Brasília – A Sociedade Brasileira de Endocrinologia e Metabologia (SBEM), a Federação Brasileira das Associações de Ginecologia e Obstetrícia (Febrasgo) e a Sociedade Brasileira de Cardiologia (SBC) divulgaram nota conjunta limitando a prescrição de testosterona para mulheres ao Transtorno do Desejo Sexual Hipoativo (TDSH).
Segundo o documento, o hormônio só deve ser indicado após avaliação clínica criteriosa. As entidades alertam que o uso sem respaldo médico apropriado ou para fins não terapêuticos pode causar efeitos adversos significativos.
Efeitos colaterais listados
Entre os riscos apontados estão:
- acne, queda de cabelo, crescimento de pelos e engrossamento irreversível da voz;
- aumento do clitóris;
- toxicidade hepática e surgimento de tumores no fígado;
- alterações psicológicas e psiquiátricas;
- infertilidade;
- possíveis complicações cardiovasculares, como hipertensão, arritmias, embolias, tromboses, infarto e AVC, além de maior risco de morte;
- mudanças em exames laboratoriais, incluindo níveis de colesterol e triglicerídeos.
Posição da Anvisa
A nota ressalta que a Agência Nacional de Vigilância Sanitária (Anvisa) não aprovou nenhuma formulação de testosterona para mulheres.
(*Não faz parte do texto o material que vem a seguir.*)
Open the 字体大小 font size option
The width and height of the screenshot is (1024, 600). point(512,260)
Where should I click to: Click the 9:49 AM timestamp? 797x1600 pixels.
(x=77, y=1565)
O órgão regulador também não reconhece o uso do hormônio para fins estéticos, melhoria de composição corporal, desempenho físico, aumento de disposição ou antienvelhecimento.
As três sociedades médicas recomendam que profissionais de saúde e pacientes sigam as orientações oficiais para evitar consequências à saúde decorrentes do uso inadequado do hormônio.